■ Selected passage:
-- begin --
Converting Documents Produced by Sweave

Converting from LaTeX to html

The recommended format for statistical reports to send to collaborators is pdf produced by pdflatex. Sometimes it is necessary to give collaborators a version of a report that can be edited outside of LaTeX, or to post a report on a web site. Experiments with latex2rtf and hevea have shown that these are not adequate for reports that incorporate advanced features such as latex(describe()) output. One of the most reliable approaches is to use TtH to convert from LaTeX to html.

A linux script is needed to translate Sweave's LaTeX output for use with TtH (thanks to Ben Bolker for providing most of the code). Here are the steps needed to get going.

  1. Install necessary packages (instructions for Debian/Ubuntu variants):
    • Install package 'tth'
      • Using terminal: sudo apt-get install tth
    • Install package 'netpbm' if you are including LaTeX picture code in documents as produced by latex.describe to create the ppmtogif executable
      • Using terminal: sudo apt-get install netpbm
  2. Download 'sweave2html' script
    • Using the mouse
      1. Using the system menu, open the /home/username/bin/ folder.
-- end --
■ Dataset extract:
-- begin --
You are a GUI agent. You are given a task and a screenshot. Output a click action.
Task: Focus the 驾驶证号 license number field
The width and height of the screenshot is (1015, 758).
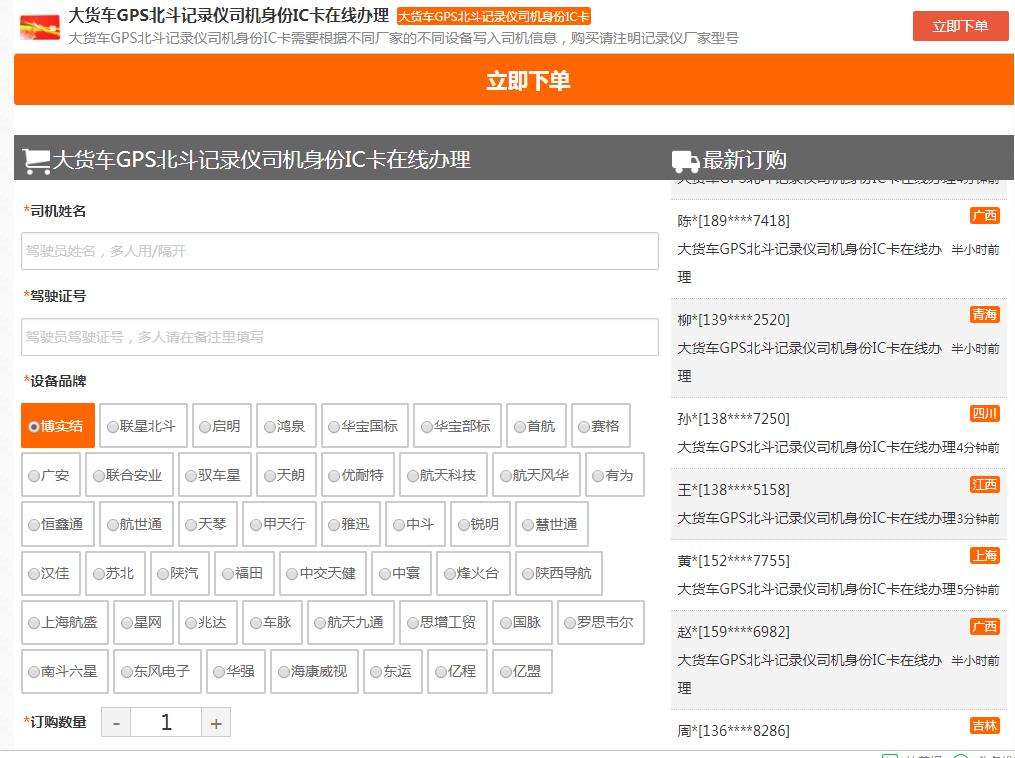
-- end --
■ What you are asked to do: Rewrite the stretch from "The recommended format" through "to get going." in the page on converting Sweave documents, putting "colleagues" wherever "collaborators" appears.

■ The output:
The recommended format for statistical reports to send to colleagues is pdf produced by pdflatex. Sometimes it is necessary to give colleagues a version of a report that can be edited outside of LaTeX, or to post a report on a web site. Experiments with latex2rtf and hevea have shown that these are not adequate for reports that incorporate advanced features such as latex(describe()) output. One of the most reliable approaches is to use TtH to convert from LaTeX to html.

A linux script is needed to translate Sweave's LaTeX output for use with TtH (thanks to Ben Bolker for providing most of the code). Here are the steps needed to get going.